Musik_Neujahrskonzert der Tonkünstler in St. Pölten
Neujahr in der Provinz
Anläßlich des Jahresbeginns 2015 begab sich der EVOLVER-Klassikexperte ins Festspielhaus St. Pölten, um dem traditionellen Neujahrskonzert der Niederösterreichischen Tonkünstler beizuwohnen. Was mit etwas mehr orchestralem Feinschliff ein schönes Ereignis hätte werden können, drohte dank des nies- und hustfreudigen Publikums zeitweise in eine Provinzposse abzurutschen.
16.01.2015
Das Fazit, das hier schon vor ziemlich genau einem Jahr festgehalten wurde, kann man hier nur wiederholen: Das Publikum des St. Pöltner Festspielhauses ist von einer beispiellosen Ignoranz und Penetranz. Heuer verhallte der mehr oder minder dezente Einwurf des dirigierenden Urgesteins Alfred Eschwé, das dauernde Niesen und Husten doch bitte etwas einzudämmen, nicht nur wirkungslos - im Gegenteil, beim Pianissimo-Schluß des "Ägyptischen Marsches" konnte sich eine "Dame" ein herzhaftes, brunftartiges Niesgeräusch nicht verkneifen. Eschwé nahm es mit Humor und konzidierte der Person, dass sie "wenigstens im Takt" gewesen sei.
Was sich an dieser Stelle vielleicht lustig lesen mag, ist in Wahrheit natürlich eine totale Respektlosigkeit den Künstlern gegenüber. Für solche Leute gibt es wahrlich keine andere Bezeichnung als "Provinzpublikum" - und das nicht wegen ihrer Herkunft, sondern wegen ihres unbeschreiblich schlechten Benehmens.
Abgesehen davon kam man in den Genuß eines wunderschönen Konzerts mit einem interessanten Programm. Die musikalische Europareise begann bei Franz von Suppé (Kroatien), ging dann von Gounod (Frankreich), Elgar (Großbritannien), Smetana (Böhmen), Enescu (Rumänien) und Rossini (Italien) bis hin zur Strauß-Famile nach Österreich.

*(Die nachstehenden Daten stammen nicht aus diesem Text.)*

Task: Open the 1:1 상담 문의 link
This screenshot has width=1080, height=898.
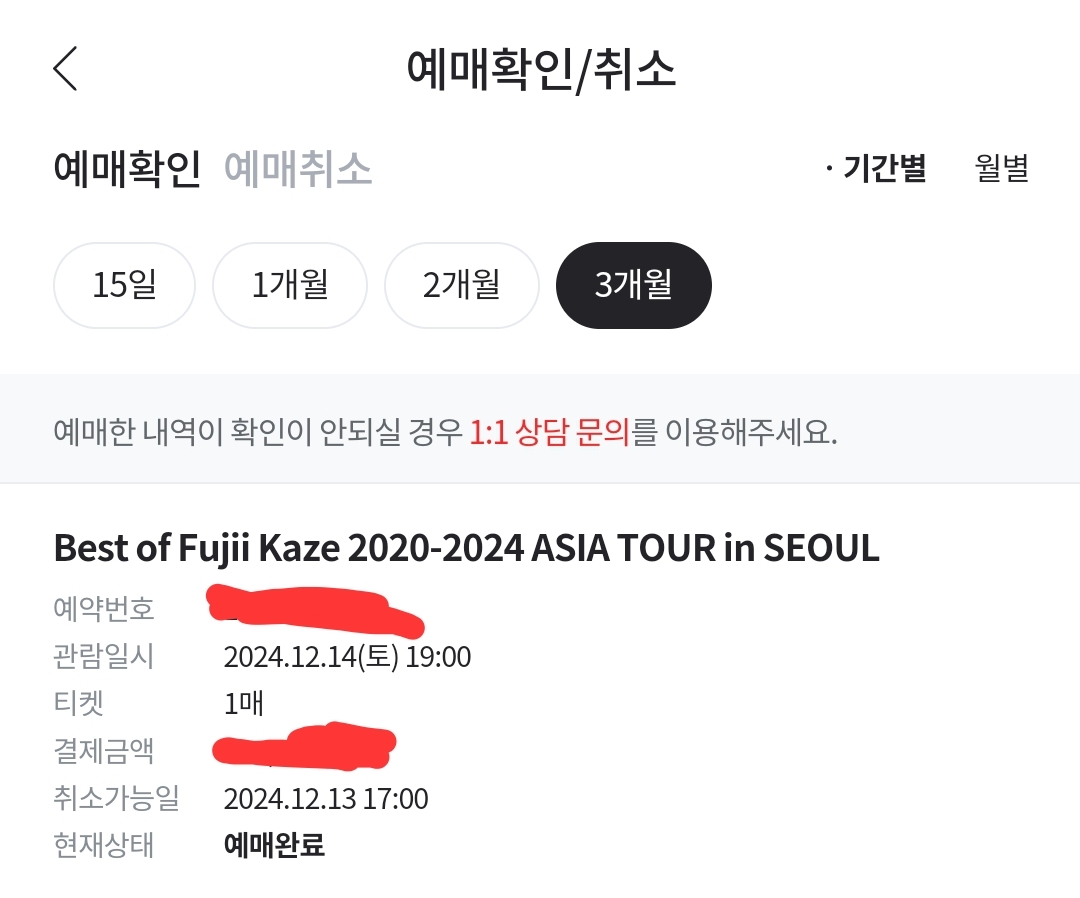Action: coord(549,433)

Mit der slowenischen Sopranistin Bernarda Bobro stand eine interessante Sängerin auf dem Podium, die bravourös die vier Gesangsnummern meisterte (Arie der Norina aus Donizettis "Don Pasquale", Walzer der Margarete aus Gounods "Faust" und jeweils eine Arie aus den Operetten "Eine Nacht in Venedig" von J. Strauß und von Carl Millöckers "Bettelstudent".
Alfred Eschwé verband die Musikstücke mit netten Bonmots und interessanten Anmerkungen. Schade, daß das Orchester des öfteren Präzision vermissen ließ - vor allem bei den Walzern waren manche Einsätze und Übergänge leicht verwackelt, und aufgrund der Raumakustik klangen Bässe, Blech und Schlagwerk auch nicht wirklich ausbalanciert.
An der Mehrheit des Publikums dürfte dies jedoch spurlos vorübergegangen sein; der gesellschaftliche Anlaß war da offenbar wichtiger. Immerhin wurde ein minutenlanger Kotau vor den versammelten Ehrengästen (Landeskaiser, Justizminister etc. pp.) vorgetragen, bevor endlich die Musik begann. Die provinziellen Konzertgäste dürften an diesem Tag eher die räumliche Nähe zu den Honoratioren gesucht haben als den musikalischen Genuß. Selber schuld.